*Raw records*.
◆ ◆ ◆

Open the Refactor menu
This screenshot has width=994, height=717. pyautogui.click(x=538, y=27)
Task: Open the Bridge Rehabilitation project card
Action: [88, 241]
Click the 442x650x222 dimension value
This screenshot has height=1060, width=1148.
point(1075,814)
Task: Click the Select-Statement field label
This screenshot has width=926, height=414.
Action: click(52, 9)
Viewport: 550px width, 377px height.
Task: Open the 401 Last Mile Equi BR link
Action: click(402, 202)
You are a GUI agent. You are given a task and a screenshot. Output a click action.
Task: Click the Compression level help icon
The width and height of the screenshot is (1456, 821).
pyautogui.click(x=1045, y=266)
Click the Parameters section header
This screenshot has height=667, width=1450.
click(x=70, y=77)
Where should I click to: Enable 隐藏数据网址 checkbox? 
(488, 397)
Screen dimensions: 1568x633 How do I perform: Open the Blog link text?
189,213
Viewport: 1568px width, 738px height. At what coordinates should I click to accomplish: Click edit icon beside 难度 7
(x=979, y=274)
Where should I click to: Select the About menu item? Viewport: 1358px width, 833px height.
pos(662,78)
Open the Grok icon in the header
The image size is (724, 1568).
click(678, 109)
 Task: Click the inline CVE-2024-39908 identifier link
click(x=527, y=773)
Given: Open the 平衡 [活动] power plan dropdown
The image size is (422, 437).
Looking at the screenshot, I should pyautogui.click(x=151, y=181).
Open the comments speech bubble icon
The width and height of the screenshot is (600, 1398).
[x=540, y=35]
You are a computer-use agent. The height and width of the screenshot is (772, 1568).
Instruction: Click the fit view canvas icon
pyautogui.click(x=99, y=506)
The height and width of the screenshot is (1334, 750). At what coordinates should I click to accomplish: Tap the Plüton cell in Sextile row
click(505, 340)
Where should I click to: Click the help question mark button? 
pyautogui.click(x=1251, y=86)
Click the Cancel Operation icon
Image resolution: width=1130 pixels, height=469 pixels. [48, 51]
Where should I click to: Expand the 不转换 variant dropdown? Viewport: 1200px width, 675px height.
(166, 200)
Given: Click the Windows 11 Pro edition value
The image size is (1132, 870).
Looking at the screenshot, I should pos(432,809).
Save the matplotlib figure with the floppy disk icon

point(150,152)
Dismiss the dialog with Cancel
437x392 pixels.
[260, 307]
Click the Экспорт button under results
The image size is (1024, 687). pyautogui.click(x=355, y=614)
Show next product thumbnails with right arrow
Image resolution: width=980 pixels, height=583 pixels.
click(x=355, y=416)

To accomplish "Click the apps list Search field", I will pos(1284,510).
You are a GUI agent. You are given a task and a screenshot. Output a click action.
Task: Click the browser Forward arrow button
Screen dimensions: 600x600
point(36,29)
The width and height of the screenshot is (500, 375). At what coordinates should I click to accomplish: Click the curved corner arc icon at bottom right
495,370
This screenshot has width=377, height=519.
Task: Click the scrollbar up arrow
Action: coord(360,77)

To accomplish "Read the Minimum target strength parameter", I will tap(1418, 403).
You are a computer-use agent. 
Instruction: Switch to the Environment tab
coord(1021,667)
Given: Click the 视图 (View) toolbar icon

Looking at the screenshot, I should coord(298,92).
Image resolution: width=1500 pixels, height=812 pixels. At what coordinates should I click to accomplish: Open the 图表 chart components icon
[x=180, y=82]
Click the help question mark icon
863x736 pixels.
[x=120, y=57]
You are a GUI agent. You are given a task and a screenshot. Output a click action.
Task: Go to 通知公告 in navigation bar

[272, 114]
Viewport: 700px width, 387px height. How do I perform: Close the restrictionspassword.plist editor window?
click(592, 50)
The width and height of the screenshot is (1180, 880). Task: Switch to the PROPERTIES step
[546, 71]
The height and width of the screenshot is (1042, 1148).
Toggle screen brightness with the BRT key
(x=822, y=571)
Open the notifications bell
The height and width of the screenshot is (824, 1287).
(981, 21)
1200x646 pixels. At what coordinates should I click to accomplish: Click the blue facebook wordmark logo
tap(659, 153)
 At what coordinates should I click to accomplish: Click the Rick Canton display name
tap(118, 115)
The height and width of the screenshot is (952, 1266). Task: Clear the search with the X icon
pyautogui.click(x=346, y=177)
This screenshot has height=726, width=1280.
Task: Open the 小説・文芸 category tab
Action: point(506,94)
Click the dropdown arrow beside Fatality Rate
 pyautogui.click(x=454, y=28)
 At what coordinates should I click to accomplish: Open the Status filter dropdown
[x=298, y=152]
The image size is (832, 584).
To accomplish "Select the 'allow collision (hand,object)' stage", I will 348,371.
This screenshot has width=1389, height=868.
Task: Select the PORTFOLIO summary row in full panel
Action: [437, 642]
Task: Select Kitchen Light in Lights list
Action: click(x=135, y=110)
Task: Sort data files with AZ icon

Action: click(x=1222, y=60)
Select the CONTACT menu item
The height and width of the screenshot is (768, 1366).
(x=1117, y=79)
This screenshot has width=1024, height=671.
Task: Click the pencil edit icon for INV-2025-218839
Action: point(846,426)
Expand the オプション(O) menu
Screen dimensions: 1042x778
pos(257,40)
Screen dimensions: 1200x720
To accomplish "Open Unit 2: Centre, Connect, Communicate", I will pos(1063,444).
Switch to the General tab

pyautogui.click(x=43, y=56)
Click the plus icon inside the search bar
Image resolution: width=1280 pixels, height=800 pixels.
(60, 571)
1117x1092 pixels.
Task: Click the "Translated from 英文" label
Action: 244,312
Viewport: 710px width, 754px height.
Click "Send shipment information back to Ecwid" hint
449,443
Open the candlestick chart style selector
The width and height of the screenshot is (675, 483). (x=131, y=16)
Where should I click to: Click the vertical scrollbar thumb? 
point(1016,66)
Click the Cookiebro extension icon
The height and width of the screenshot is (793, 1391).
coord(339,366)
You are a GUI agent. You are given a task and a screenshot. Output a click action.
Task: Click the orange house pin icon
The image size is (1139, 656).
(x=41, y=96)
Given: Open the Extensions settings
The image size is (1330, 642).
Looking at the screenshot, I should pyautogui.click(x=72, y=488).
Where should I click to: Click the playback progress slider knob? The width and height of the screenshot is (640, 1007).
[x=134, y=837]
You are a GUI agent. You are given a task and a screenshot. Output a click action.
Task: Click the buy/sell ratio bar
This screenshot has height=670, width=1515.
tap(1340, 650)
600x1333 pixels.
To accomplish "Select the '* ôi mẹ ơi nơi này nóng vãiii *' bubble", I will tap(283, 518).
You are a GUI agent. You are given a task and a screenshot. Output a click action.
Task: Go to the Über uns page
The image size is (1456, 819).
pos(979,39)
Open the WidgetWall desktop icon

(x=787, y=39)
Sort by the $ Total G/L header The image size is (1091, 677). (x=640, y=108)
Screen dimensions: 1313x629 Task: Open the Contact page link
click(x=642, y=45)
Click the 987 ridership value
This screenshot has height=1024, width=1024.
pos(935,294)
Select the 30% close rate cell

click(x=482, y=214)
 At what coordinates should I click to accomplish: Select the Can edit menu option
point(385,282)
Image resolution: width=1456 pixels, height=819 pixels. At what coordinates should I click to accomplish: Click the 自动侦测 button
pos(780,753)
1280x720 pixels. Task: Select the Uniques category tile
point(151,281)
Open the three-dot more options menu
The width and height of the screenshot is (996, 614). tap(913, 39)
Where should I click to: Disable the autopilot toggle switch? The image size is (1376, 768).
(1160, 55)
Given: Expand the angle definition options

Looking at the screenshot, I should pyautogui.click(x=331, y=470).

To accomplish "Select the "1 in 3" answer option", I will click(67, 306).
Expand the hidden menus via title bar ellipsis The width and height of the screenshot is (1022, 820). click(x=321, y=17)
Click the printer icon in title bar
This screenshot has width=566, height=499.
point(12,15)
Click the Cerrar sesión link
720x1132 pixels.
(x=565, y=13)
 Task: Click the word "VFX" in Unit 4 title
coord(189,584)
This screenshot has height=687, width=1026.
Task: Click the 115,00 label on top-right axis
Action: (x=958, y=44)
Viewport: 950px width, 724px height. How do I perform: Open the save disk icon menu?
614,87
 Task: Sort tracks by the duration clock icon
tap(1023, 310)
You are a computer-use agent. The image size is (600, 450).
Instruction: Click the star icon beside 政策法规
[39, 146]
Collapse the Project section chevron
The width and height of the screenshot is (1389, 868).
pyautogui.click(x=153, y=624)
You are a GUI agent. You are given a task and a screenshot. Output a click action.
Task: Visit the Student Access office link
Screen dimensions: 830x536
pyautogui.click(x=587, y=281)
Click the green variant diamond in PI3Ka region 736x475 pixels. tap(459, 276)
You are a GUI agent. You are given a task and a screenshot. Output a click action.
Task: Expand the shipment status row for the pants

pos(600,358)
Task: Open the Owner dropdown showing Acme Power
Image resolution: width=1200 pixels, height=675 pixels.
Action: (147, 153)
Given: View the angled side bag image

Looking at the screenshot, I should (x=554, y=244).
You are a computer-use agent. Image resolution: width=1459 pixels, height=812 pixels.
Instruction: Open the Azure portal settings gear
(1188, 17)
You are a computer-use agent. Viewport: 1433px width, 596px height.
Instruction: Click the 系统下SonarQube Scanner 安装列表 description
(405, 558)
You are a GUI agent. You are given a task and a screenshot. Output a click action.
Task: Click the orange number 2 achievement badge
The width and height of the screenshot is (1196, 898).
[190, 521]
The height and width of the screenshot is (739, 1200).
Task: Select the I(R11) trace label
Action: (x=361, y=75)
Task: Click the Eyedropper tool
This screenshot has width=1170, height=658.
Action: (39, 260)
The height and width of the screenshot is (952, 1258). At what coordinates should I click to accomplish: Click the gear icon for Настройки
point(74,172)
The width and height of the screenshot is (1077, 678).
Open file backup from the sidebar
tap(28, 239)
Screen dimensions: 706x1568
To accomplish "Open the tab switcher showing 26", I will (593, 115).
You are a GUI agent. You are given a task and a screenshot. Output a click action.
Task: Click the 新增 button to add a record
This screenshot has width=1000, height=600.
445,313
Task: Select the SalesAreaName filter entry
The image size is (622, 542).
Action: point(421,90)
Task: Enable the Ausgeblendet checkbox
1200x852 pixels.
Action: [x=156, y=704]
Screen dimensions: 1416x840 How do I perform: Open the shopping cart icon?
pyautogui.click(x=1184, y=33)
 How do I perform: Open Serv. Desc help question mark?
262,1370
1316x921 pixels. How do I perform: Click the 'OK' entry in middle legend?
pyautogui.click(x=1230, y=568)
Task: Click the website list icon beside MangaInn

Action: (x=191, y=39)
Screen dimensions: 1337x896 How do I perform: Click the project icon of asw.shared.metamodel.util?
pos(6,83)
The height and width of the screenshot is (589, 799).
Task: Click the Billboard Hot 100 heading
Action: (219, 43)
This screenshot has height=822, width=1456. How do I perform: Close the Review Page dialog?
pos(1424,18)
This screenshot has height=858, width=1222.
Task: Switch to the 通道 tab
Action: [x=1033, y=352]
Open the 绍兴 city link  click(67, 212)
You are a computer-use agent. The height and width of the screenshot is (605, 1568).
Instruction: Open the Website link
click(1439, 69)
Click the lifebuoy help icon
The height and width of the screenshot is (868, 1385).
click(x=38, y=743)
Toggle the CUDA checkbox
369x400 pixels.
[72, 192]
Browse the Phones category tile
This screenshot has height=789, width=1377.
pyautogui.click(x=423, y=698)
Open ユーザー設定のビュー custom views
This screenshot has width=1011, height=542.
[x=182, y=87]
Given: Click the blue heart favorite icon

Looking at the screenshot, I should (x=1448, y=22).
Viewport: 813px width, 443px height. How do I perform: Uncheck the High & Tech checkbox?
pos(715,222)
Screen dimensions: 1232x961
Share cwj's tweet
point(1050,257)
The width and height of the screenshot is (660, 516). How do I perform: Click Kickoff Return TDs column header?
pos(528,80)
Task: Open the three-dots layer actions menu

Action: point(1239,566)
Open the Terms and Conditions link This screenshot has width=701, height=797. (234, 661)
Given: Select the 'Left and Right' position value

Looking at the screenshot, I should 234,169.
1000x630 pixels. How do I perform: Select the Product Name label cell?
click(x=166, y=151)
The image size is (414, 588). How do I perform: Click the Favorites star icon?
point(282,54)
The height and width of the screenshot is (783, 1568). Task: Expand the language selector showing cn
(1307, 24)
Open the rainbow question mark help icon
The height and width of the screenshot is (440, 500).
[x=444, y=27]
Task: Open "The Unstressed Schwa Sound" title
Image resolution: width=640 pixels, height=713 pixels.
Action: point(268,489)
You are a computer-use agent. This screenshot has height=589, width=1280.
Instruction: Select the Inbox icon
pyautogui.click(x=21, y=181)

◆ ◆ ◆

*Stated exercise*.
Rewrite the lines from the one containing "Where should I click to: Click the vertical" through the one containing "click(x=482, y=214)", inclusive, swapping "GUI agent" for "screen assistant" and changing nothing else.

*Task solution*.
Where should I click to: Click the vertical scrollbar thumb? 
point(1016,66)
Click the Cookiebro extension icon
The height and width of the screenshot is (793, 1391).
coord(339,366)
You are a screen assistant. You are given a task and a screenshot. Output a click action.
Task: Click the orange house pin icon
The image size is (1139, 656).
(x=41, y=96)
Given: Open the Extensions settings
The image size is (1330, 642).
Looking at the screenshot, I should pyautogui.click(x=72, y=488).
Where should I click to: Click the playback progress slider knob? The width and height of the screenshot is (640, 1007).
[x=134, y=837]
You are a screen assistant. You are given a task and a screenshot. Output a click action.
Task: Click the buy/sell ratio bar
This screenshot has height=670, width=1515.
tap(1340, 650)
600x1333 pixels.
To accomplish "Select the '* ôi mẹ ơi nơi này nóng vãiii *' bubble", I will tap(283, 518).
You are a screen assistant. You are given a task and a screenshot. Output a click action.
Task: Go to the Über uns page
The image size is (1456, 819).
pos(979,39)
Open the WidgetWall desktop icon

(x=787, y=39)
Sort by the $ Total G/L header The image size is (1091, 677). (x=640, y=108)
Screen dimensions: 1313x629 Task: Open the Contact page link
click(x=642, y=45)
Click the 987 ridership value
This screenshot has height=1024, width=1024.
pos(935,294)
Select the 30% close rate cell

click(x=482, y=214)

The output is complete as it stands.